What we need is that the source code for the smaller number of optimizing compilers can be compiled by the many, many different inefficient C compilers.

We need to be sure that the binary of the optimizing compiler is not compromised by the compiler which compiled the optimizing compiler.

You could compile compilers. Including compiling various compilers written in C. At some point you compile the wanted optimizing compiler's source using various different compilers generated through various chains of compilation. Those binaries of the optimizing compiler may all differ, but the code generated by those multiple binary versions of the optimizing compiler should be identical.

Finally use the uncompromised optimizing compiler to compile itself. In fact, using the multiple binaries of the optimizing compiler to compile itself and be sure they all produced the same final binary.

Cross compilation doesn't hurt either. For example a Raspbery Pi compiles the optimizing compiler for x86-64. The binary of that compiler should still match the same compiler compiled from other C compilers.

Now we not only have to be paranoid about the binary of a compiler being compromised by another compiler, but by the Intel Management Engine. Compromise baked right into the hardware.

Every paranoid thing I thought ten years ago turned out to be true.


See Ken Thompson's award speech where he talks about the original C compiler backdoor:

http://wiki.c2.com/?TheKenThompsonHack

http://vxer.org/lib/pdf/Reflections%20on%20Trusting%20Trust....


See David Wheeler's work on "Diverse Double Compiling". What the parent describes seems to be similar.

https://arxiv.org/abs/1004.5534


> Every paranoid thing I thought ten years ago turned out to be true.

That seems like confirmation bias. But yeah, good idea about compiler integrity.


You want verifiable builds, but that different algorithms should produce the same result.

Is this even possible?

And wouldn't it be easier to just verify the binary manually?


I've not been able to confidently follow what the parent wrote, but if they're discussing diverse double compiling, the way it works is that you compile the same source code (S) with a bunch of different compilers (C0...CN). This gives you a bunch of executables (E0...EN) which are the compilation of S. Because C0...CN are different compilers, E0...EN will probably differ, bitwise. But because behavior should depend only on the source code, if those compilers are sufficiently correct E0...EN should behave the same. So if you compile S with E0...EN to get (say) E0'...EN', those should all be bitwise identical.

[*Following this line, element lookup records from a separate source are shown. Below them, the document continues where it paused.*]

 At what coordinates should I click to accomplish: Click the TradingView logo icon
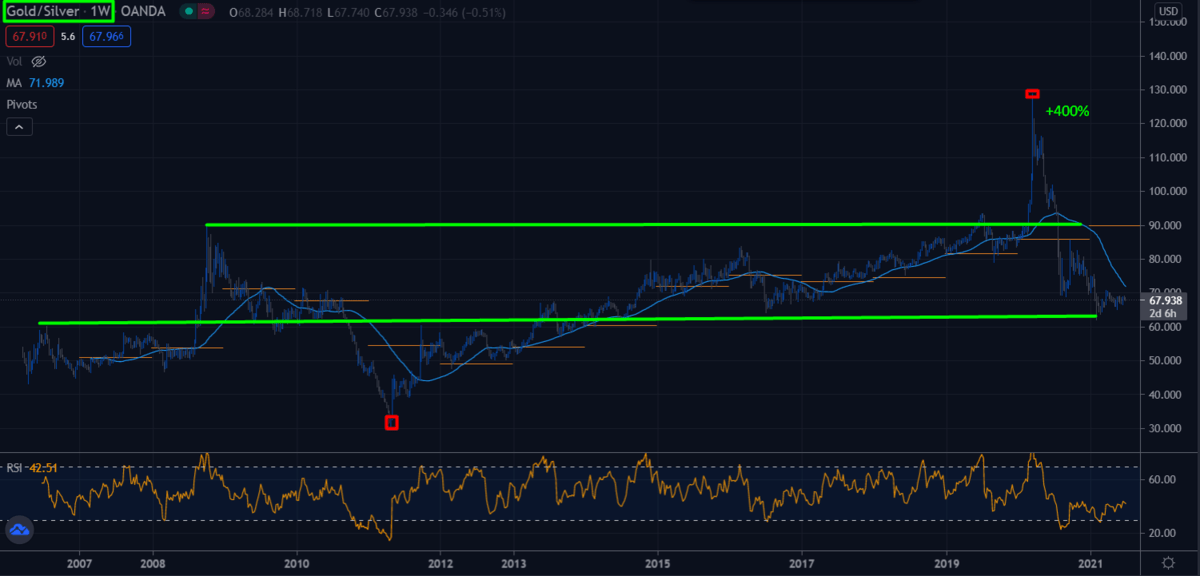point(19,531)
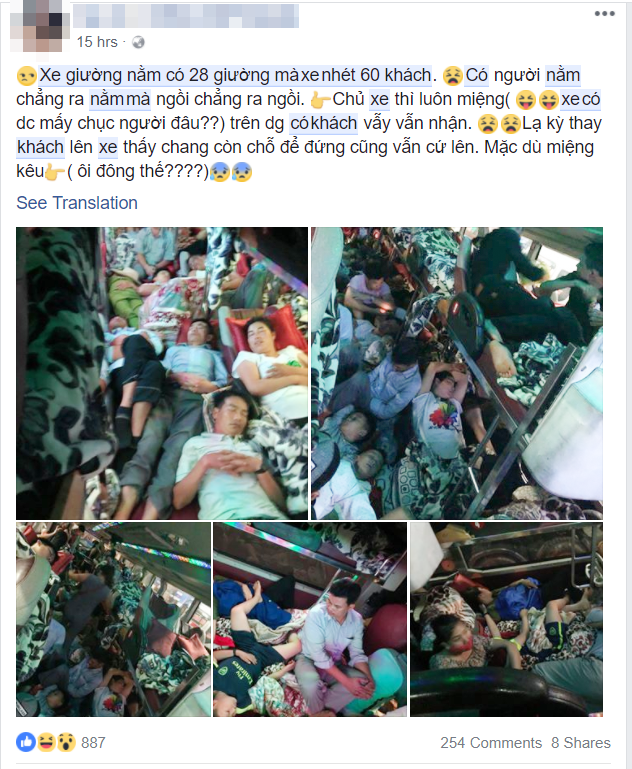Open the 254 Comments link
This screenshot has width=632, height=769.
[x=491, y=743]
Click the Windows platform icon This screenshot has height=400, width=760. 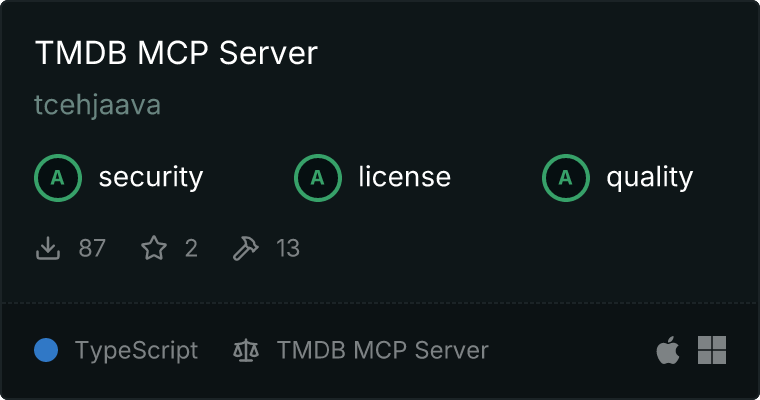(x=712, y=350)
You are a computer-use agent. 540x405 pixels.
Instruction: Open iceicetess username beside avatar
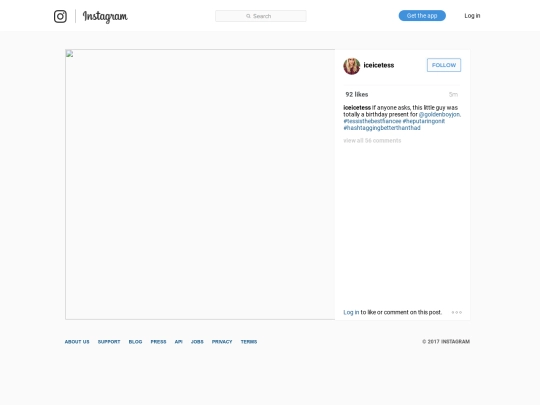pos(379,65)
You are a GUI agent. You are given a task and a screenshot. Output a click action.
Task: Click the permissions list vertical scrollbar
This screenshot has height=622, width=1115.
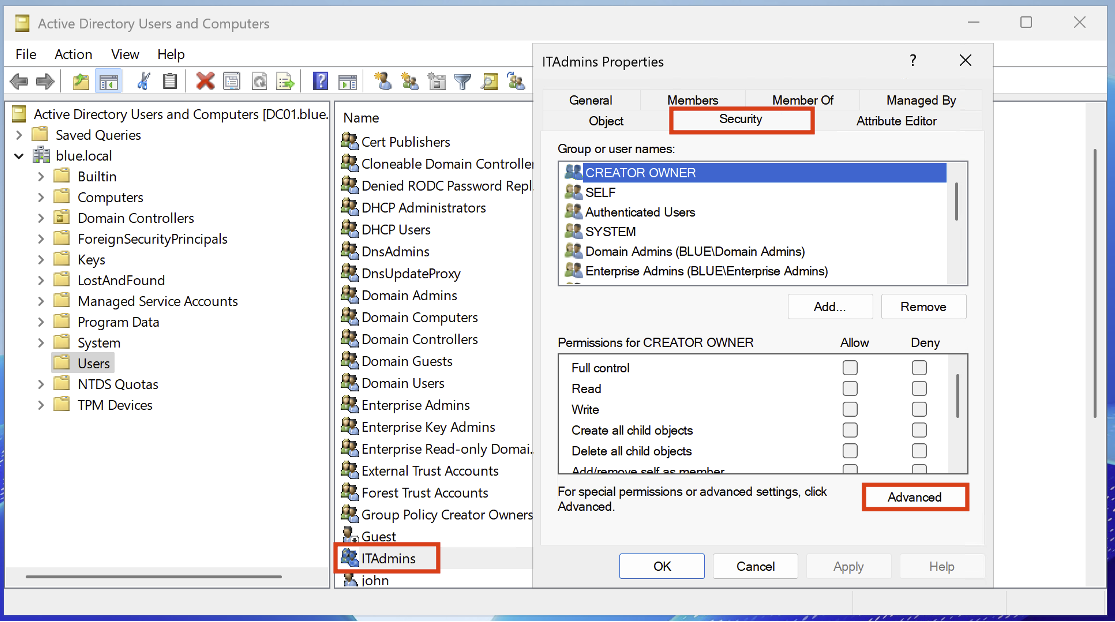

That's right. Details, demos, and formal proofs about diverse double compiling (DDC) can be found here on my web page: https://www.dwheeler.com/trusting-trust/


You said it way better than I did.

Also doing cross-compilation on different platforms should produce identical binaries, are at least identical behaving binaries.


A way to do this more directly and without dealing with any assembly syntax and at a deeper level is to compile down to an emulation of a straightforward machine (I really like MSP430 for this), preferably to an emulator you write.

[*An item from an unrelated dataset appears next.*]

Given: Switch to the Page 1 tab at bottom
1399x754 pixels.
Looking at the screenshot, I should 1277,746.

Having had the pleasure of writing a couple emulators and a couple compilers at this point: the emulator is easier than the compiler, by a lot. Relative to parsing and emitting code, emulating a straightforward architecture is easy.

This is a great post!


I agree completely, and I would add that the compiler doesn't even need to compile down to a system/architecture that actually exists. You can make your own simple 'architecture' with a minimal list of instructions that wouldn't require much more then a loop and some switch statements to emulate, and you're free to design it in any way to make your life easier. For an architecture that's designed to be targeted by C, you likely don't even need registers and could just use memory operands for everything.


There's also a reasonable chance that if you're interested in compiler design and making an architecture you're the sort of person who would enjoy learning a hardware description language. With a cheap FPGA dev board you could then implement your toy architecture and run your compiled programs on that. This adds substantial difficulty to the project, but is damn fun.


Yet another approach which I have used in Fur (https://github.com/kerkeslager/fur) is to compile to a low(er)-level programming language (in the case of Fur, I'm compiling to C).

These approaches aren't just for toy languages. Java/C#/Python standard implementations compile to byte code that runs on virtual machines. Glasgow Haskell Compiler compiles to C--, and a bunch of languages compile to JavaScript.


The approach taken at my compiler course was one that I consider the best one for toy compilers, but it does mean having to deal with Assembly.

Do the generation to some kind of byte code as you are suggesting, but using an instruction format that be used as macro calls in macro assemblers.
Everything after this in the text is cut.